(Metz) La performeuse franco-luxembourgeoise Deborah de Robertis, qui avait revendiqué être à l’origine d’une action début mai au Centre Pompidou-Metz où cinq œuvres, dont le tableau L’origine du monde de Courbet, ont été taguées et une autre dérobée, a été inculpée, a-t-on appris lundi auprès du tribunal de Metz.

L’artiste « a été mise en examen (inculpée, NDLR) le 29 mai », a confirmé à l’AFP le procureur de la République Yves Badorc, confirmant une information du journal Le Monde.

Elle a été inculpée des chefs de « dégradations ou détériorations volontaires de biens culturels » en réunion ainsi que du vol d’un bien culturel en réunion, a précisé le magistrat.

Deborah de Robertis avait notamment revendiqué auprès de l’AFP un geste de « réappropriation » d’une broderie d’Annette Messager, qui était issue de la collection personnelle d’un critique d’art également commissaire de l’exposition « Lacan, quand l’art rencontre la psychanalyse ».

Une œuvre de Mme de Robertis était par ailleurs également présentée dans cette exposition.

L’artiste a été placée sous contrôle judiciaire avec notamment interdiction de paraître dans un lieu d’exposition de biens culturels ou interdiction de paraître dans le département français de la Moselle, où se situe Metz, a précisé M. Badorc.
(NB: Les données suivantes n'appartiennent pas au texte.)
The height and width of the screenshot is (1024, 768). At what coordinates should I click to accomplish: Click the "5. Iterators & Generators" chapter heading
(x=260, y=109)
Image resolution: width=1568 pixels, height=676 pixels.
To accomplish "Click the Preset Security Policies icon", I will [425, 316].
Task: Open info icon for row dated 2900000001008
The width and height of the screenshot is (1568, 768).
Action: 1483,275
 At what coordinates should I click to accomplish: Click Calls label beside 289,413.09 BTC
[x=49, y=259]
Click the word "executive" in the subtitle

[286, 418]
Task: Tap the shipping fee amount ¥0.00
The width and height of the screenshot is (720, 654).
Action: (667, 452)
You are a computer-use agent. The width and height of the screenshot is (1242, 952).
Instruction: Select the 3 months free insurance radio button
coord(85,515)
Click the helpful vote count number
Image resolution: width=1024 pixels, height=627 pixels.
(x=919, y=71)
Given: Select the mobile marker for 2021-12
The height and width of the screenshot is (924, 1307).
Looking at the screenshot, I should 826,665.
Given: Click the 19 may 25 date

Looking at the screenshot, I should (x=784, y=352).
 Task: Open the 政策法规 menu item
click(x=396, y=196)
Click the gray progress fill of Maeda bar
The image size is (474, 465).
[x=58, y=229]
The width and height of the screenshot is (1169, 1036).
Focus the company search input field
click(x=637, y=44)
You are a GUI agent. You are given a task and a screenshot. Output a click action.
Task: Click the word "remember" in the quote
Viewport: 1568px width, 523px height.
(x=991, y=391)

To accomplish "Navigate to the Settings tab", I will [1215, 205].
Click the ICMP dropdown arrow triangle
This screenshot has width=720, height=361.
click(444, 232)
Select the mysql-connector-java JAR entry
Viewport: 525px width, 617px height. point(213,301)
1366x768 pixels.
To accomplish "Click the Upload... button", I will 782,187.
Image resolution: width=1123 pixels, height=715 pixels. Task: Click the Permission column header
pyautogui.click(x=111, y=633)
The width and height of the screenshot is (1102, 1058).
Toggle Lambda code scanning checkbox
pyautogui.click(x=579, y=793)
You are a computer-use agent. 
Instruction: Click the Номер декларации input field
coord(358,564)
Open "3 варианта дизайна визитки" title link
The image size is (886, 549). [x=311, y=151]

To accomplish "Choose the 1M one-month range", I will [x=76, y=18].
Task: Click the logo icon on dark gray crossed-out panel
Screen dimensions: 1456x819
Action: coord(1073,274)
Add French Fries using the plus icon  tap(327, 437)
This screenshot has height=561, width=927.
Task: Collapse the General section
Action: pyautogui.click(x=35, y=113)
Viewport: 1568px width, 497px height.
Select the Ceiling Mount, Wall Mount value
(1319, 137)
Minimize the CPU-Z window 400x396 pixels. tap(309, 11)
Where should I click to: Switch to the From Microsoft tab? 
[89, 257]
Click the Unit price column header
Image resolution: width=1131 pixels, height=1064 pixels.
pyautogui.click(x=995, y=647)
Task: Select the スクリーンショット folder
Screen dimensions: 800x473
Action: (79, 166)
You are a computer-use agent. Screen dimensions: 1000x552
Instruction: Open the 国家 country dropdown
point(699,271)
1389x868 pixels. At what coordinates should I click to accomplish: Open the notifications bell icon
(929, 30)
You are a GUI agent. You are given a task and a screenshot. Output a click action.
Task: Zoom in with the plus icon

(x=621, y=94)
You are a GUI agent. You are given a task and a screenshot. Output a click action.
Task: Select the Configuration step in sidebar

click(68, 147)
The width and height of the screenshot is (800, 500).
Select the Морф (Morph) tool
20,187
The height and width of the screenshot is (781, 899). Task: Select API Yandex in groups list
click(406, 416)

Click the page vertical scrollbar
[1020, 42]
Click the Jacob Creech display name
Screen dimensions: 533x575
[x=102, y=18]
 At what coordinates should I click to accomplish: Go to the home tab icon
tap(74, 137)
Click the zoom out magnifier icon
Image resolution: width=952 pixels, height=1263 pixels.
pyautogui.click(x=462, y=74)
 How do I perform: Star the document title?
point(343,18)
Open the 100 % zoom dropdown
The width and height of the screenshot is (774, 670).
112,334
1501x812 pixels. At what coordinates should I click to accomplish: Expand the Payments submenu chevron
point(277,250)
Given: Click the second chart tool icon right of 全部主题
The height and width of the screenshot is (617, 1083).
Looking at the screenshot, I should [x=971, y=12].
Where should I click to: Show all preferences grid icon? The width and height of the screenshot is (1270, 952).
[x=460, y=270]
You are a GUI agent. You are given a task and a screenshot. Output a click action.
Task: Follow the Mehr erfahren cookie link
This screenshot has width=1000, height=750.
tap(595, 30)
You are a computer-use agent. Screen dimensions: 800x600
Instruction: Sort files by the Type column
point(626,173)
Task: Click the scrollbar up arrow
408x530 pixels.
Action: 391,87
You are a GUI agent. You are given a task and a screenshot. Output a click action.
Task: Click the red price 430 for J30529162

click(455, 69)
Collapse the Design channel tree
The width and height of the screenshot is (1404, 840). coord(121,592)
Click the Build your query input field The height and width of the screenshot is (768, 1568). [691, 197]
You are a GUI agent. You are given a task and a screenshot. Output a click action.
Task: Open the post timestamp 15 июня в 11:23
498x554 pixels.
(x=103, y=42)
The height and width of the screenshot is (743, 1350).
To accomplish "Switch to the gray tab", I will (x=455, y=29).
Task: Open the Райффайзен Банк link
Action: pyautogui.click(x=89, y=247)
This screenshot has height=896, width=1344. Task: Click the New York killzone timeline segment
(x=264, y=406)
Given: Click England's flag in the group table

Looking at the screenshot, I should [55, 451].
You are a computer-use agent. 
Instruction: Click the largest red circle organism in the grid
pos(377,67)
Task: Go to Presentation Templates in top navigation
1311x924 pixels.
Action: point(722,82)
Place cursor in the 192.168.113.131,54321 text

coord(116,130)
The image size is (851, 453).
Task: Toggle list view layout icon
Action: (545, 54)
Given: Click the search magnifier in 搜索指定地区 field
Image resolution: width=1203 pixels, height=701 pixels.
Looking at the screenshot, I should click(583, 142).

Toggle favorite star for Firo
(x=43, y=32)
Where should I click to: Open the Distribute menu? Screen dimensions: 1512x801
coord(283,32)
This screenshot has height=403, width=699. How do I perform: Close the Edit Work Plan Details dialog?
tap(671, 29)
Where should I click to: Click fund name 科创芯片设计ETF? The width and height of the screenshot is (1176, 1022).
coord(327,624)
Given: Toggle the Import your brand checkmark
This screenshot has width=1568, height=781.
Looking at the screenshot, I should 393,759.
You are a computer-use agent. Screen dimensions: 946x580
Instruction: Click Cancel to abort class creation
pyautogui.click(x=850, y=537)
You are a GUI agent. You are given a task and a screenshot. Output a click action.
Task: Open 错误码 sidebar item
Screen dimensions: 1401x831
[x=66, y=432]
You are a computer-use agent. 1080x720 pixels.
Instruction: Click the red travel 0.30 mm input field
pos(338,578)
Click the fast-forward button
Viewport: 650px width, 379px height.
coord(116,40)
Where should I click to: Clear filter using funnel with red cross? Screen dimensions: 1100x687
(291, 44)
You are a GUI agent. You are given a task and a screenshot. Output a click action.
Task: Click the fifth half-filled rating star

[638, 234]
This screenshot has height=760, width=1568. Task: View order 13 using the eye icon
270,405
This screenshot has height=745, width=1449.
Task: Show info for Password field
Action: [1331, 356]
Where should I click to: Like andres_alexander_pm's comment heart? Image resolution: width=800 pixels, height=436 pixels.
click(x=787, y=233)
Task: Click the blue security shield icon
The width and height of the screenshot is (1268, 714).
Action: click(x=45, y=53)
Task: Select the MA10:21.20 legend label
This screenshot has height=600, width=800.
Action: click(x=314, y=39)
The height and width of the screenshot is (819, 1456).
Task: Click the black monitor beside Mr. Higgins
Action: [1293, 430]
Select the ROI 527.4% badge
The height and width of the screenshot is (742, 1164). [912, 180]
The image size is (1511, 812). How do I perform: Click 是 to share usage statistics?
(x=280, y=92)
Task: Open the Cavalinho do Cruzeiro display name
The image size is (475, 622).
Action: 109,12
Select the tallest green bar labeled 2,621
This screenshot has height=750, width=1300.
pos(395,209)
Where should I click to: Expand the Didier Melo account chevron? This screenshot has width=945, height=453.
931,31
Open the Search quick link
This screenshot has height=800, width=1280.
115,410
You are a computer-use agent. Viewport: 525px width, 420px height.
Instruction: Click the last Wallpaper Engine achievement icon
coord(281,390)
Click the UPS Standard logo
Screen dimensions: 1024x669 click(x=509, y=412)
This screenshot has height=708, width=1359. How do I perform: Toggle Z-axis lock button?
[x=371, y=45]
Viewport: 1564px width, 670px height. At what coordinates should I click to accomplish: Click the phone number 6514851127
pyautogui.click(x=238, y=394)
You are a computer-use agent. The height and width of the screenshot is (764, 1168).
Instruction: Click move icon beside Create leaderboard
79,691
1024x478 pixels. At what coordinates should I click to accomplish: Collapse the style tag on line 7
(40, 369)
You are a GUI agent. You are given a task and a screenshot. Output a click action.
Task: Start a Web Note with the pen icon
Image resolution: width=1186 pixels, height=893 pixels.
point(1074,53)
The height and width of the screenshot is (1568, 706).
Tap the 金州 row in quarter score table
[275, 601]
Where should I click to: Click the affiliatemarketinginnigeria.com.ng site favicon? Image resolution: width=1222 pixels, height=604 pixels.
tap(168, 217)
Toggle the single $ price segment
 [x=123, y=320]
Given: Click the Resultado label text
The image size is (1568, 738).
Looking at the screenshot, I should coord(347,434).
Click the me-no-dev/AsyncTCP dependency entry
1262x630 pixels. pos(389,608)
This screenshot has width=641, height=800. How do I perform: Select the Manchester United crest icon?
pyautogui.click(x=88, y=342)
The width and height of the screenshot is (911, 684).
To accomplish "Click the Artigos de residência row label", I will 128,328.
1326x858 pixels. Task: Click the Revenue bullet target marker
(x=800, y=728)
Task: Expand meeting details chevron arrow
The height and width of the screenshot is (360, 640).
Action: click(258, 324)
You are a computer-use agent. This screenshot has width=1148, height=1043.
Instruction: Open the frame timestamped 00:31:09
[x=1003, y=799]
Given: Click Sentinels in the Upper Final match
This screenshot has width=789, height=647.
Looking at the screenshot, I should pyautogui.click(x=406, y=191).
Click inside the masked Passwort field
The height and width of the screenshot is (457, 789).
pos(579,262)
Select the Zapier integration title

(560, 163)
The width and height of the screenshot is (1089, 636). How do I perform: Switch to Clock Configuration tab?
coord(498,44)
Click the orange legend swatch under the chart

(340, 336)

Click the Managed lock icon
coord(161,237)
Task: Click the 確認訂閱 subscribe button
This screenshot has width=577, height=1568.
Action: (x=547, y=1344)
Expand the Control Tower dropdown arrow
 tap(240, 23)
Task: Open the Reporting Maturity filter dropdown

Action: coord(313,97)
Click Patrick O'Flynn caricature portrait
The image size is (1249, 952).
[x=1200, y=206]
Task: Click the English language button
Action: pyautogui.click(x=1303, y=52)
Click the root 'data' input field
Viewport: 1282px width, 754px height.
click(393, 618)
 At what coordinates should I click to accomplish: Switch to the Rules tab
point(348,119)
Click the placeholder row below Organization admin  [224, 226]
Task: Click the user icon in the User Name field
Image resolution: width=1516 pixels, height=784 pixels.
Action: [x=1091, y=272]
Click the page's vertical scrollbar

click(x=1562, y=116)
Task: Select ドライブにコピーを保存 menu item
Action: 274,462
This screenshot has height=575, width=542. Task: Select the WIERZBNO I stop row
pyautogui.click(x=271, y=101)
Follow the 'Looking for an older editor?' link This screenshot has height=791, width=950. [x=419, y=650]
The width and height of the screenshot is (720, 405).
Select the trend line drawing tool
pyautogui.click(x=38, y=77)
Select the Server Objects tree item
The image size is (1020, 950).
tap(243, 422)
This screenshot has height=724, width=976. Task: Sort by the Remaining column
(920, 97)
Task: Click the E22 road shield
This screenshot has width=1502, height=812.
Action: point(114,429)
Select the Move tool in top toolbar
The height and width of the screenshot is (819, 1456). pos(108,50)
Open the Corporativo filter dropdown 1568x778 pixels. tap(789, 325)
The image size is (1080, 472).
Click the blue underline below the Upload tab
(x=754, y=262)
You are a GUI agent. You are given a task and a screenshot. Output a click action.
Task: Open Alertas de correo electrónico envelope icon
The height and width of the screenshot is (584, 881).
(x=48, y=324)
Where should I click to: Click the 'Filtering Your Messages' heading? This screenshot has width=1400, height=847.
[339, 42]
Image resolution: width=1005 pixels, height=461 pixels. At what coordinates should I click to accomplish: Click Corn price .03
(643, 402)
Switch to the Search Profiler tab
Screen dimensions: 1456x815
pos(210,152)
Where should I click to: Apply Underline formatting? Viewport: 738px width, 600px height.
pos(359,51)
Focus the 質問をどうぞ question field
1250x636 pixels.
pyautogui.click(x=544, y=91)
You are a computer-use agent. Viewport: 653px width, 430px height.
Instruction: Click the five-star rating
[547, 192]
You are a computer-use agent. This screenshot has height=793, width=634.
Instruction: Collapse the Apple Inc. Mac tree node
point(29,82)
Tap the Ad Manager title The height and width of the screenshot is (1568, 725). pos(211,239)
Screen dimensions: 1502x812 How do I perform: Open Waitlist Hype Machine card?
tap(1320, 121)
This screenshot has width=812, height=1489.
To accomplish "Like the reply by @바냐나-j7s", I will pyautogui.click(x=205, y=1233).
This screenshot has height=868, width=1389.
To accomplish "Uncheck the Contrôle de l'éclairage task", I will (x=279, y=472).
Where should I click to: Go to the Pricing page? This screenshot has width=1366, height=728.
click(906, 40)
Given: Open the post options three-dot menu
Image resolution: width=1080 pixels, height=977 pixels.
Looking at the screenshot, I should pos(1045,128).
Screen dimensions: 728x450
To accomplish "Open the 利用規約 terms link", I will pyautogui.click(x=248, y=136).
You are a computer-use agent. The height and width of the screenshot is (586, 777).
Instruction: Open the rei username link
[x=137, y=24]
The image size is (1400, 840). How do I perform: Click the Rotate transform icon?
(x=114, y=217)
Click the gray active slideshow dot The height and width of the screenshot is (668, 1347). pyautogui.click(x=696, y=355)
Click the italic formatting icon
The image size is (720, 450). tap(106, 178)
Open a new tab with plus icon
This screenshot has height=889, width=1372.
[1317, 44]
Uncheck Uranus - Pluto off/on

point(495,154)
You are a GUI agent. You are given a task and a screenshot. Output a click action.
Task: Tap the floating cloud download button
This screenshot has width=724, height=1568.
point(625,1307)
Deux autres femmes, nées en 1986 et 1993, qui avaient tagué de la mention « MeToo » les œuvres, avaient été interpellées le 6 mai, le jour même de l’action, après avoir été entraînées vers la sortie de l’exposition dédiée au psychanalyste Lacan au Centre Pompidou-Metz. Elles avaient également été inculpées et placées sous contrôle judiciaire.

Les trois femmes ont interdiction d’entrer en contact les unes avec les autres.

« Être placée en garde à vue et mise en examen pour avoir fait usage de ma liberté artistique et de ma liberté d’expression est complètement disproportionné », a réagi Mme de Robertis auprès de l’AFP.

En marge de son action au musée, celle-ci avait effectué un signalement au tribunal de Paris contre plusieurs hommes du monde de l’art contemporain, les qualifiant de « calculateurs », « prédateurs » ou « censeurs ».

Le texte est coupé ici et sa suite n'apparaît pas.